Senin, 29 Juni 2009

Intermezzo: Catatan Tigor Ioannes Hutahaean (1)


Pulang dari forum baca-puisi—atau pertemuan penyair—di Guadalajara dan Belo Horizonte, penyair Tigor Ioannes Hutahean menulis di catatan hariannya. (Seperti biasa, setelah penerbangan panjang, asam lambungnya naik, mengganggu pankreasnya dan membuat migrennya kambuh berat, dan ia sudah tiga hari ini banyak berbaring di tempat tidur sambil melengketkan diri pada saluran Animal Planet di televisi. Makanan utamanya adalah pangsit kuah dan tahu baso yang dipesannya dari Bakmi Gajah Mada; ini sudah tentu makanan yang keliru bagi penderita tukak lambung kronis.) Ia tidak ingat tanggal dengan baik, ia hanya merasa hari itu hari Sabtu. (Adapun kita juga tidak tahu sudah berapa lama ia tiba kembali di tanah air; tapi kita tahu penanggalan—18 Agustus sebuah tahun kabisat—ketika ia menulis catatan di bawah ini):

Manuel Lazaro Blanco, teman yang paling menjengkelkan. Ia pantas dipanggil musuh. Atau iblis. Bahkan anjing. Aku hampir meninju mukanya ketika ia berkata bahwa Ubud termasuk desa paling membosankan di dunia. Ia nyaris meludahiku ketika kubilang Cuba Libre bagiku terasa seperti kencing kuda. Sayang ia penyair yang cemerlang. Dan ia tampan pula: dari samping ia tampak seperti Kristus (bukan Lazarus!); dari depan, ia mirip Gael Garcia Bernal, tapi dengan rambut kriwil menjuntai ke bahu. Seusai membaca puisi di panggung, cewek-cewek selalu menguntitnya (meski suaranya terlalu ringan, nyaris tak bisa menggemakan puisinya). Pernah aku mengira bahwa para pengagum itu hanya ingin menghisap ototnya, tapi, ternyata beberapa sungguh-sungguh mampu menceritakan kembali sajak-sajaknya (bukan kebetulan, sebuah sajaknya pernah dipakai sebagai pembuka film Anjing Oaxaca garapan Estanislao Schramm, yang melambung tinggi di antara kaum indie). Sayang ia, sekali lagi, penyair cemerlang. Maaf, aku sedikit keliru. Puisinya cemerlang, sedangkan penyairnya sendiri, orangnya maksudku, layak dilupakan. Bagiku, puisinya seperti menggabungkan pengaruh Günter Eich, Amir Hamzah, dan Nicanor Parra. Bagaimana mungkin? Tapi begitulah yang kuresapkan sendiri, paling tidak dalam terjemahan Inggrisnya. (Terima kasih kepada Charles Damien Hass, yang sangat berhasil menerjemahkan Amir Hamzah ke Inggris, terjemahan yang kiranya mencapai para tukang syair seperti Manuel Lazaro Blanco.) Ia, yang lahir dan bermasa kanak di Uruguay dan kini tinggal di wilayah Costa Brava, Spanyol, bagiku tergolong penyair pelanduk. Aku benci sekali bahwa tahun depan kami akan bertemu lagi di Cape Town atau Macau.

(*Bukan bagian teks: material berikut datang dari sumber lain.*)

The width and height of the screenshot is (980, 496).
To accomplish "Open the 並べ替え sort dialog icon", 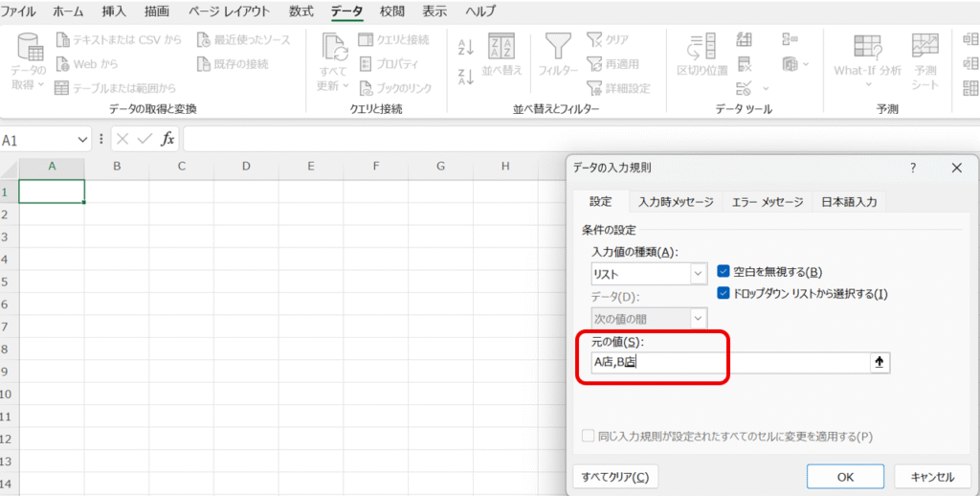I will [x=501, y=48].
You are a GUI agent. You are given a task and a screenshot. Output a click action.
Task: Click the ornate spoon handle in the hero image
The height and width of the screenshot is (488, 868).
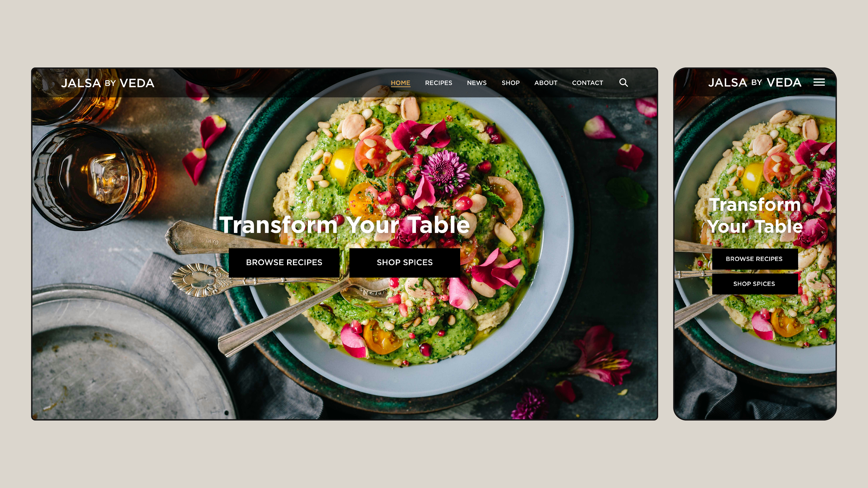coord(199,280)
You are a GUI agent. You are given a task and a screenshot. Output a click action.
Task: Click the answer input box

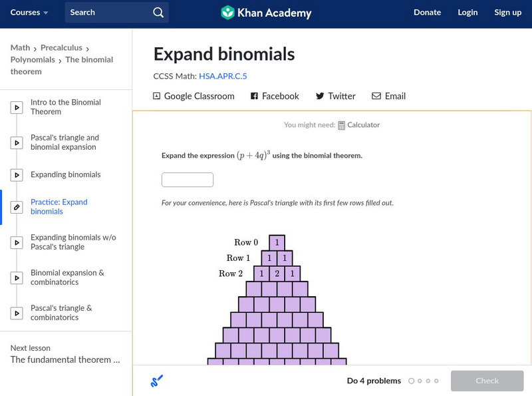188,180
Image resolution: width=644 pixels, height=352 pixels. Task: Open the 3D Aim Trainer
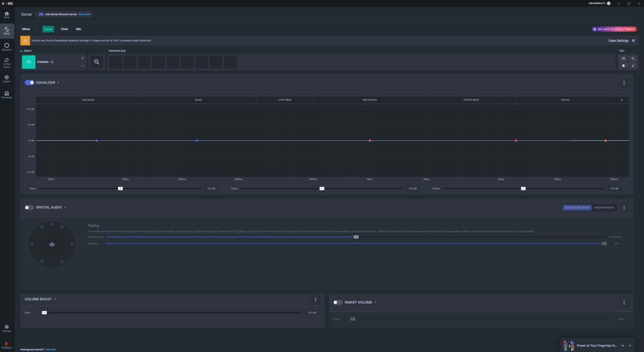(x=6, y=62)
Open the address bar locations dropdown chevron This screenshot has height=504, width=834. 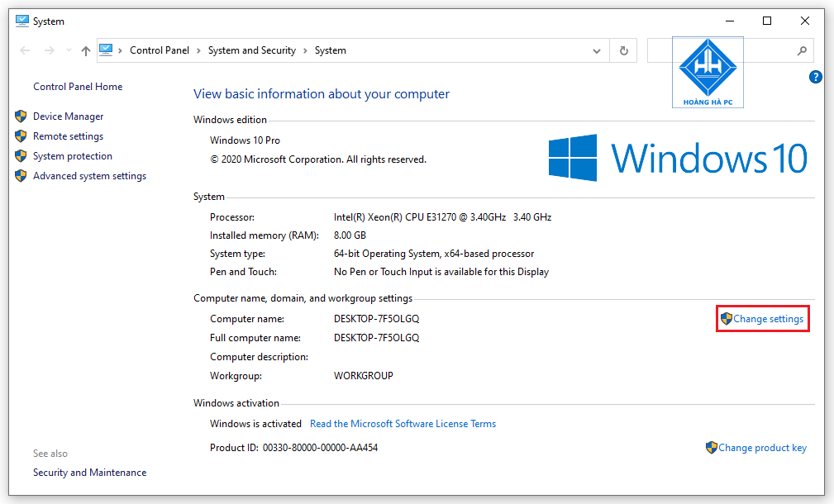[597, 50]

Ya, penyair pelanduk. Aku bertanya-tanya siapa penyair pelanduk di negeriku? Aku tiba-tiba tersadar bahwa kaum penyair di negeriku, sebagian besar mereka, dapat digolongkan sebagai burung merak dan bengkarung. Aku harap diriku tidak termasuk ke dalam golongan manapun, sebab aku layak dilupakan. Karyaku pantas dilupakan. Yang aneh, para penyair yang merasa karyanya akan kekal-abadi itu selalu saja cemburu padaku. Setahun ini dua-tiga kubu pengulas bertengkar seru tentang buku puisiku yang terakhir. Percayalah, pujian hanya membuatku mual, dan kecaman hanya membuatku tertawa ngakak seperti iblis terakhir.